Global military land vehicles market to reach $27.6 billion in 2032, driven by geopolitical tensions

The ongoing Russia-Ukraine conflict has exposed European countries to the potential threat that Russia poses from the East. In this context, smaller nations in the Baltics and Eastern Europe have been procuring military equipment. In addition, several modernization programs have been undertaken by various nations globally to upgrade their inventory. As a result, the global military land vehicles market is set to grow at a compound annual growth rate of 4.1% between 2022 and 2032 to reach $27.6 billion in 2032, forecasts GlobalData, a leading data and analytics company.
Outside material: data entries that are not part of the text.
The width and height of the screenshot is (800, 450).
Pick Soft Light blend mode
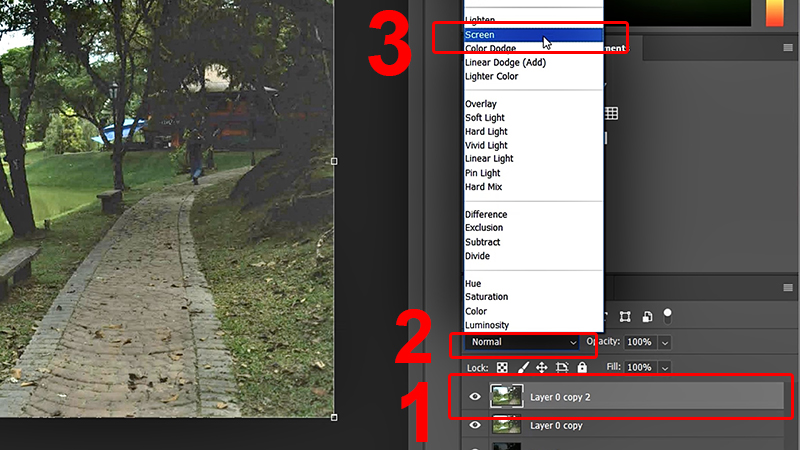coord(485,118)
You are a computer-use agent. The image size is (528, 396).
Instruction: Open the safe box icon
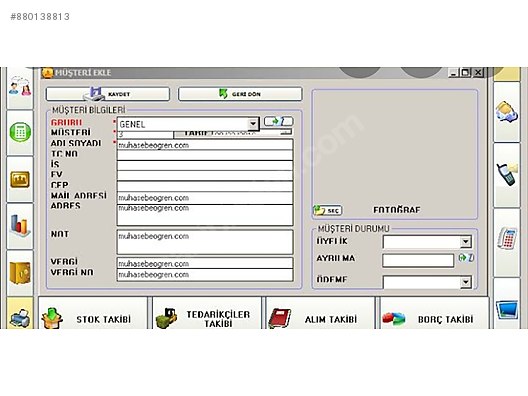[x=20, y=273]
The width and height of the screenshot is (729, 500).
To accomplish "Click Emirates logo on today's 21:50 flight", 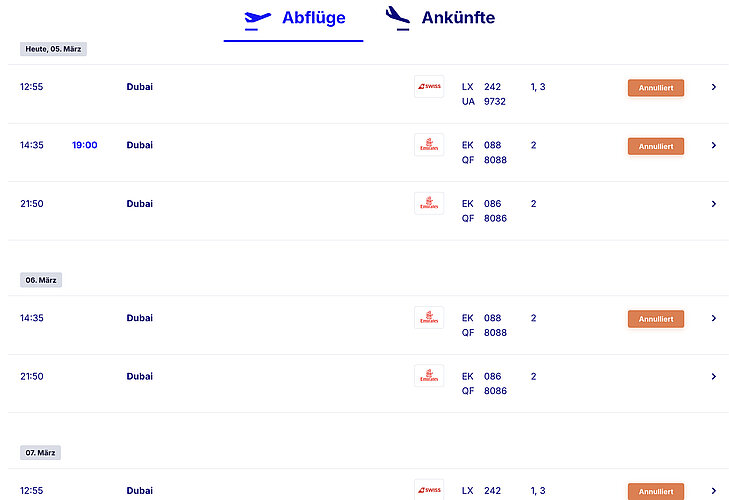I will 429,204.
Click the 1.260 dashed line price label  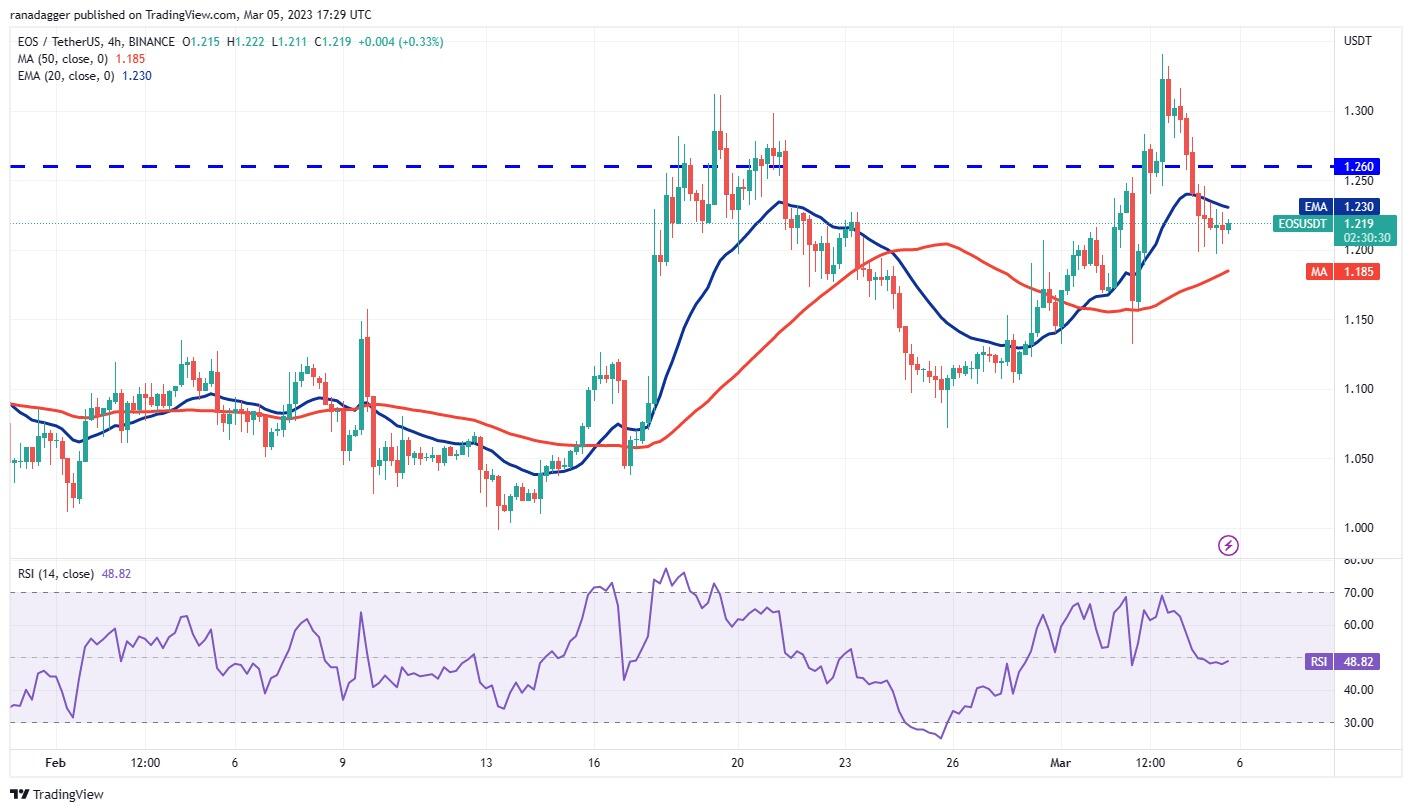pyautogui.click(x=1356, y=166)
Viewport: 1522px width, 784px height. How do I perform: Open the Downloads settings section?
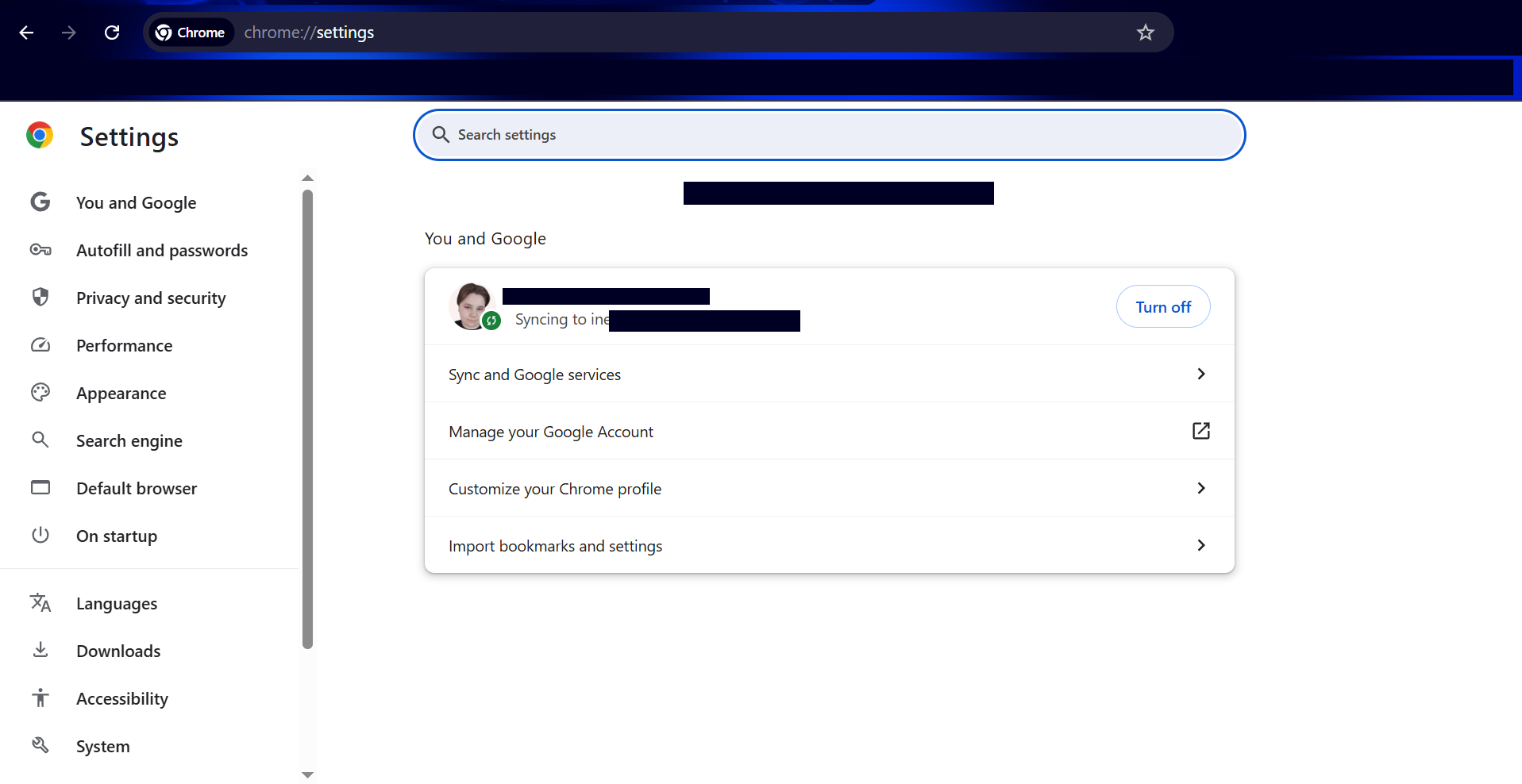[x=118, y=651]
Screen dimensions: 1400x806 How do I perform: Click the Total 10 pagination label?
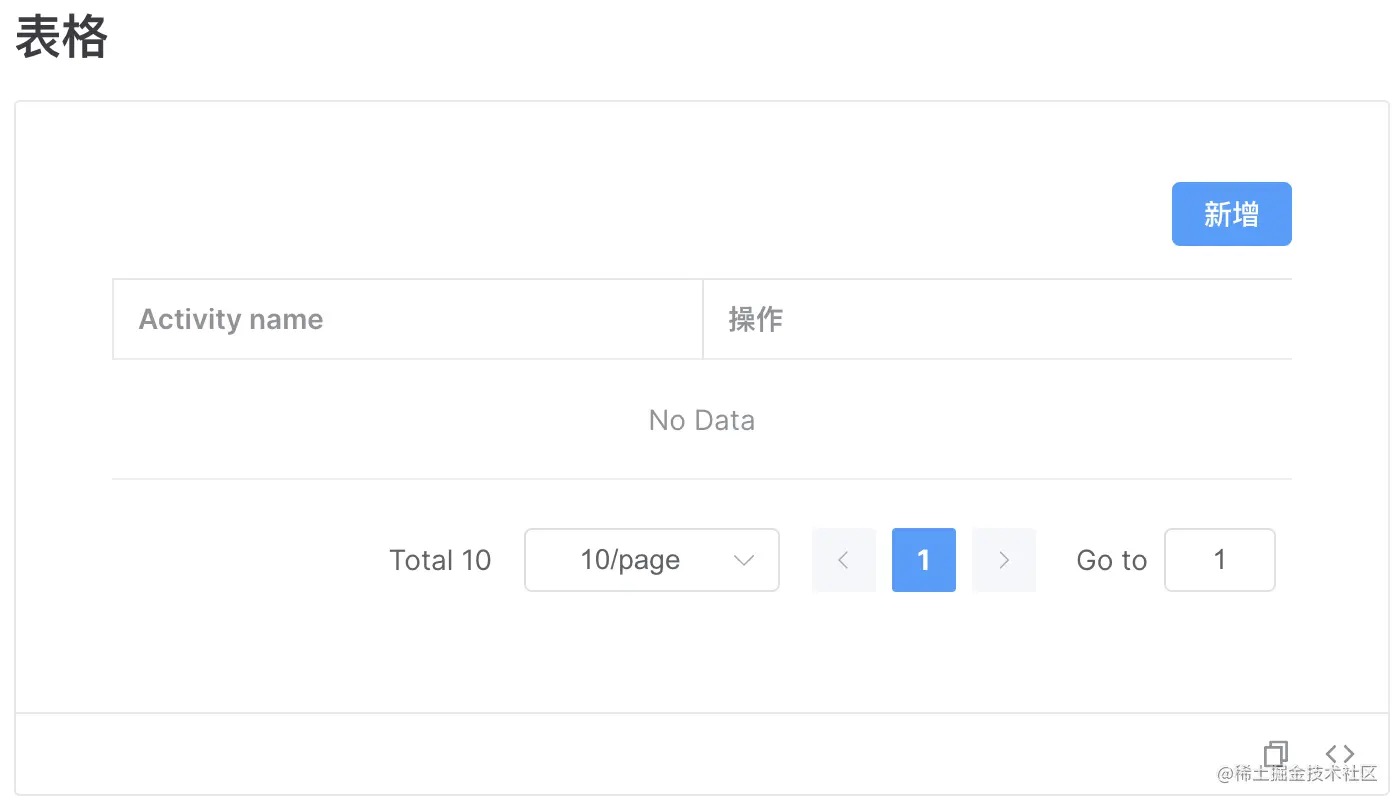(440, 560)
GlobalData’s latest report, “Global Military Land Vehicles Market 2022–2032,” reveals that the key emerging trends include the integration of Active Protection System (APS) and remote operational capability as most vehicles are vulnerable to attacks from rocket propelled grenades (RPG’s) and Anti-Tank Guided Missiles (ATGMs).


Aamir Chowdry, Aerospace and Defense Associate Analyst at GlobalData, comments: “The rapid proliferation of ATGMs has compelled countries to equip infantry fighting vehicles and armored personnel carriers with enhanced shielding and firepower, like APS and remote weapon stations (RWS), for soldier protection. While RWS has become a common feature on armored vehicles over the last decade, military forces such as the US and Russian Army have pursued the integration of full remote-operational capabilities to enhance the combat capabilities of their land vehicles.”


Besides initiating the Optionally Manned Fighting Vehicle (OMFV) program to replace the M2 Bradley, the US is seeking to develop a smaller version of the battle tank through its Mobile Protected Firepower program to enhance mobility and offensive capability.


In Europe, France and Germany are replacing their Leclerc and Leopard 2 tanks through the Main Ground Combat System (MGCS) program. Similarly, the UK is upgrading its Challenger 2 battle tanks to the Challenger 3 standard. Turkey is manufacturing its indigenous Altay battle tank while Poland is procuring the M1A1 Abrams tank from the US.


Chowdry concludes: “As technological advancements continue rapidly, it is expected that there will be increased efforts to integrate as many of these on to military land vehicles to enhance the lethality and protection of troops through the increased sharing of information from different sources, including teamed unmanned ground and aerial systems.”